Unlike cancer, in which Srcasm levels are down and Src kinase levels are up, in psoriasis tissue samples, researchers have found that Src kinase levels are up, but so too are Srcasm levels, compared with normal skin on that same patient.
Philadelphia - Health and illness are rooted in biological processes of construction and deconstruction.
Cell signaling molecules in the Src family of tyrosine kinases, which are important regulators of epithelial cell growth and differentiation, are an example of the complexity of the picture.
Dermatopathologist John T. Seykora, M.D., Ph.D., has focused his research at the University of Pennsylvania, Philadelphia, on the Src family of tyrosine kinases. Disrupting the normal function of Src family kinases is associated with a majority of human cancers.
Dr. Seykora's laboratory discovered a novel regulator of Src family tyrosine kinases called Srcasm (Src-activating and signaling molecule).
His laboratory has subsequently studied Srcasm and shown the levels of Srcasm are decreased in cutaneous squamous cell carcinoma (SCC).
"In tumors of the skin, the Src kinase levels are up, the Srcasm levels are down," Dr. Seykora tells Dermatology Times.
Using transgenic mice to manipulate levels of the Src family member Fyn, Dr. Seykora found that increasing the expression of Fyn leads to "very thick and scaly skin with increased proliferation of keratinocytes. The skin of this mouse mimics hyperproliferative diseases like squamous cell carcinoma in situ.
"When we made a mouse that expressed increased levels of Srcasm in the skin, we corrected that phenotype. However, if we crossed the Fyn mouse with a mouse that expressed increased levels of a non-functional Srcasm, which cannot be phosphorylated by Fyn or associate with it, then the phenotype persisted."
Pushing deeper, he discovered that phosphorylated Srcasm targets the Fyn kinase for protein degradation. Introducing more Srcasm into cells can lead to reduced levels of Fyn.
"But if there was too much Srcasm around, Fyn levels actually rebound a little."
Dr. Seykora believes that this observation suggests that Srcasm does not singularly regulate Fyn but probably acts in consort with other regulatory molecules.
A series of experiments involving the GAT domain of Srcasm - essential for binding a protein called Tollip or monoubiquitinated proteins - prompted researchers to conclude that both phosphorylation and the GAT domain are required for downregulation of Fyn.
"We also showed that Fyn can activate additional key signaling pathways in the mouse keratinocytes, including STAT3 and PDK-1," Dr. Seykora explains.
The former is important in skin carcinogenesis and psoriasis, while PDK-1 regulates AKT, an important protein in inhibiting apoptosis.
Dr.
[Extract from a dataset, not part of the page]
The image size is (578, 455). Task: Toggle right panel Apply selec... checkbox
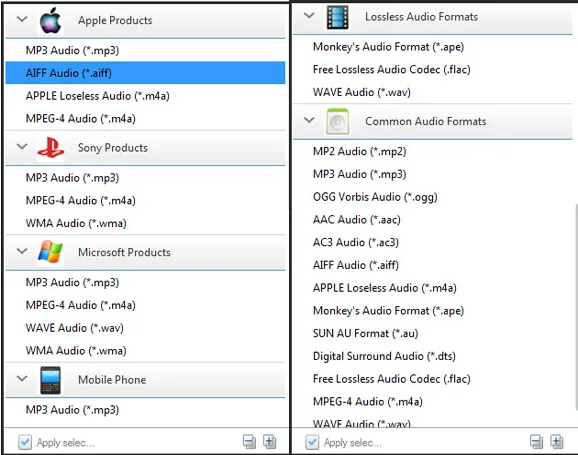click(312, 442)
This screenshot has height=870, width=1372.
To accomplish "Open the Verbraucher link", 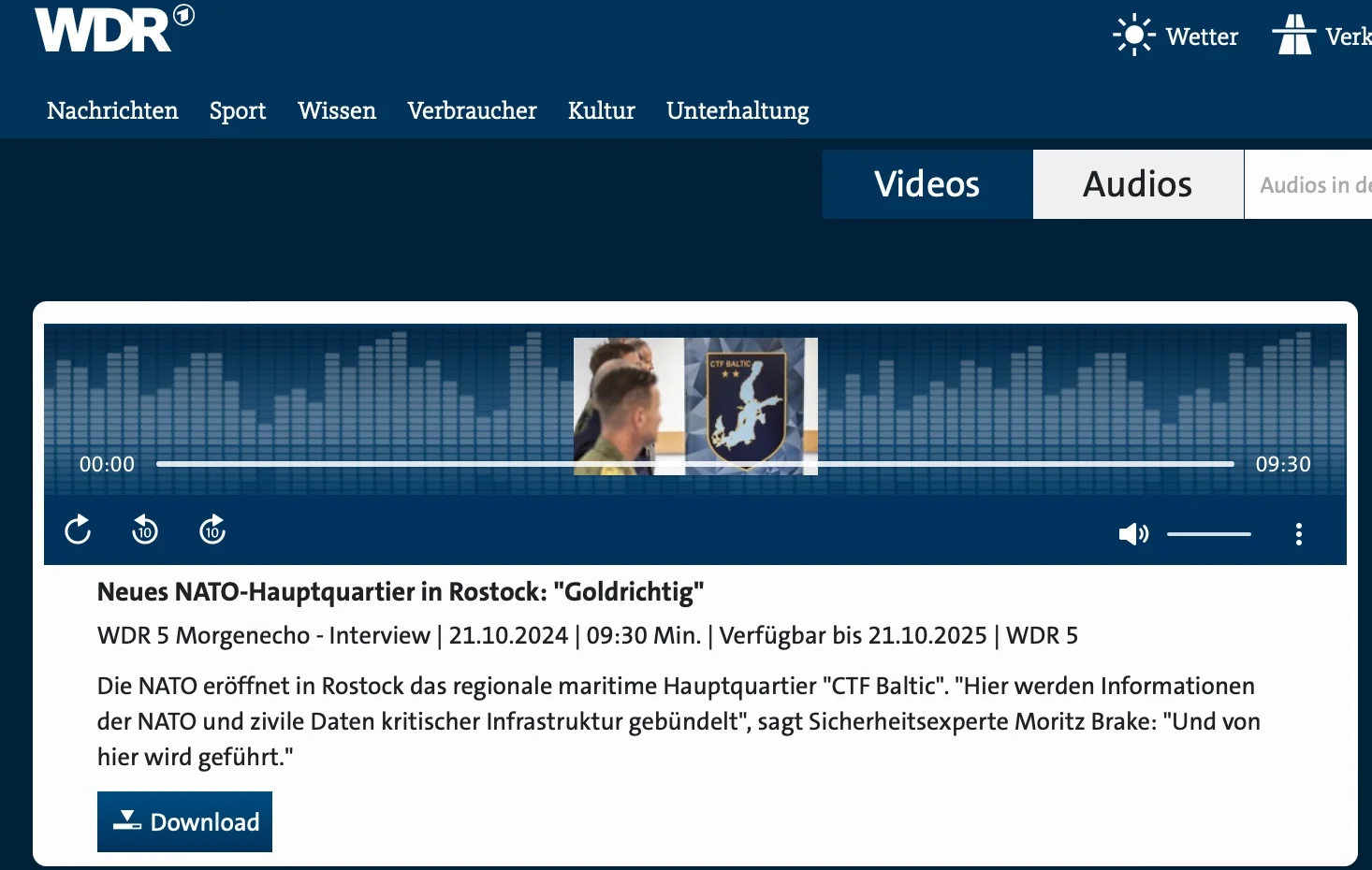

Seykora says, "If you want to be a tumor or a hyperproliferative cell, you need activation pathways that inhibit apoptosis. We can control the activation of these important activation pathways through a combination of Fyn and Srcasm."
He and his research team have formulated what they call the Srcasm modulation hypothesis.
"What that means in practical terms is, if you want to become a tumor, you need to increase Src kinase activity, and that is usually achieved by disrupting a regulatory mechanism that holds the Src kinases in check."
Dr. Seykora has also looked at the levels of these proteins in psoriasis. Unlike cancer, where Srcasm levels are down and Src kinase levels are up, in psoriasis tissue samples, researchers have found that Src kinase levels are up, but so too are Srcasm levels, compared with normal skin on that same patient.
Both psoriasis and squamous cell carcinoma are hyperproliferative disorders of keratinocytes, "but squamous cell carcinoma keeps going, while psoriasis, if you treat it effectively, goes away and is not an autonomous clonal growth. So the mechanism that holds cell growth in check is still there. We think Srcasm may be part of that growth-regulating mechanism," he says.
Divergence, implications, research
Dr. Seykora believes that Srcasm levels may represent a key difference between the inflammatory-induced hyperproliferative processes such as psoriasis and the neoplastic hyperproliferative processes such as carcinoma.